Cost-benefits ignored to this point
We already have high energy costs for a lot of reasons that are prohibitive. Renewables are not reliable energy, We can’t store enough electricity in batteries. When the sun doesn’t shine, you can’t generate solar, and when the wind doesn’t blow, you can’t generate wind energy. If you’re cutting out your reliable sources like natural gas and nuclear, we’re going to get caught in a pinch.
Experts in the field are warning about it. It hurts economic development; why would you move a company into an area that doesn’t have reliable energy? It hurts citizens who are already here who can’t afford to heat or power their homes. It’s going to hurt economic development and the populace of New York State.

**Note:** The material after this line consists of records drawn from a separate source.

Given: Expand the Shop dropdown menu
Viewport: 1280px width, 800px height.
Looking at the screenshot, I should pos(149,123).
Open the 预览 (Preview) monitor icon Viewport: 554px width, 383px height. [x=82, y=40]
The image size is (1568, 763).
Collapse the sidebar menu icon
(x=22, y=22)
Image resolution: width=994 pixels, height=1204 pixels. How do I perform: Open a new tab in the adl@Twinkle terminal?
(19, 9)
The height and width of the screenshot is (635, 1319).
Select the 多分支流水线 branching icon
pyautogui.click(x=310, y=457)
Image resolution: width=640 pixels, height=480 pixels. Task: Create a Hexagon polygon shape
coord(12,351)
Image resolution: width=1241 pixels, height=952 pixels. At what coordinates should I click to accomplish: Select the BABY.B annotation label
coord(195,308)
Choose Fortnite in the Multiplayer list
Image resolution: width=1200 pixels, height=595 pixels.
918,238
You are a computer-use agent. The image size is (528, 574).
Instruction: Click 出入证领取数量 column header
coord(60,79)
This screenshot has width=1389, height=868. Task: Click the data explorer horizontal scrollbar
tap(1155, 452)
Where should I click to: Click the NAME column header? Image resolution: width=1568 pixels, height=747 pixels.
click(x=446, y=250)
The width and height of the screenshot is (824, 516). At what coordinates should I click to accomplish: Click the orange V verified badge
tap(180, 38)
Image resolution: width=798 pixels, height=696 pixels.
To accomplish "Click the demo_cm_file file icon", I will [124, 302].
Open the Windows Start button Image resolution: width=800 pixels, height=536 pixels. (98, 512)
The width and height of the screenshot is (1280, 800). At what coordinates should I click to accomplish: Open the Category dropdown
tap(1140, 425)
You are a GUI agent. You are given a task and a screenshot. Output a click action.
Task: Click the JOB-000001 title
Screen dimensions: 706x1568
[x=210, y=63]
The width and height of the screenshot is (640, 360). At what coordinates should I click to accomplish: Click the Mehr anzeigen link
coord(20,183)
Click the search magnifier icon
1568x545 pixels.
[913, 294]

This year with the state budget, the revenue looks okay. But the coming years look problematic. We’ve increased the budget by $60B over the last five years. A lot of that money is going towards subsidizing renewable energy projects. Maybe we’ll get through 2024, but at some point, we’re going to have real constraints on the New York budget and we’ll have to swell that budget down. I hope that we’ll look at the cost benefit of some of these projects throughout the state. NYS only emits 0.4% of global emissions… even if we implement everything and spend $500B, we’re not going to make a dent in global warming, which is the reason given to move over to renewable energy. Maybe this year, it won’t come to a complete head, but we’re going to have some real challenges in our state budget.
By the way, I’m not opposed to renewable energy, but we need balanced energy generation. We can’t transfer over by mandate and expect everything to work, and we can’t shut down generation from nuclear and gas.
The Role of Nuclear
I am heartened by the fact that there have been a number of environmentalists who have pushed against coal-fired plants. They have seen nuclear as maybe a source that can answer the questions. Nuclear is highly efficient, it doesn’t emit, and it’s reliable, those are three very important keys. Ultimately people can wake up to the power of it and how important it is. Even with small modular plants we have to convince people it’s safe generating electricity. I have three nuclear plants in my district, and whether it’s residual holdovers from the 70s, or because the Simpsons didn’t help, but people have a lot of wrong impressions about what the radioactivity of the plants is. It’s important to see nuclear’s key role in solving our future energy challenges, showing that’s its really safe clean way of generating electricity.
Impact on 2024 Governor’s Race?
I hope the cost of what’s being proposed is starting to be realized by NY voters. Whether it’s at the stage yet that it’s going to have an impact on elections, I’m not sure, but I’m certainly going to make it an issue in my races. It’ll become a pocketbook issue. Whether it’s this election or future elections, who knows. I do think it’ll become an issue. The cost of what the Democrats are proposing is so high, it’s going to come from the consumers at some point.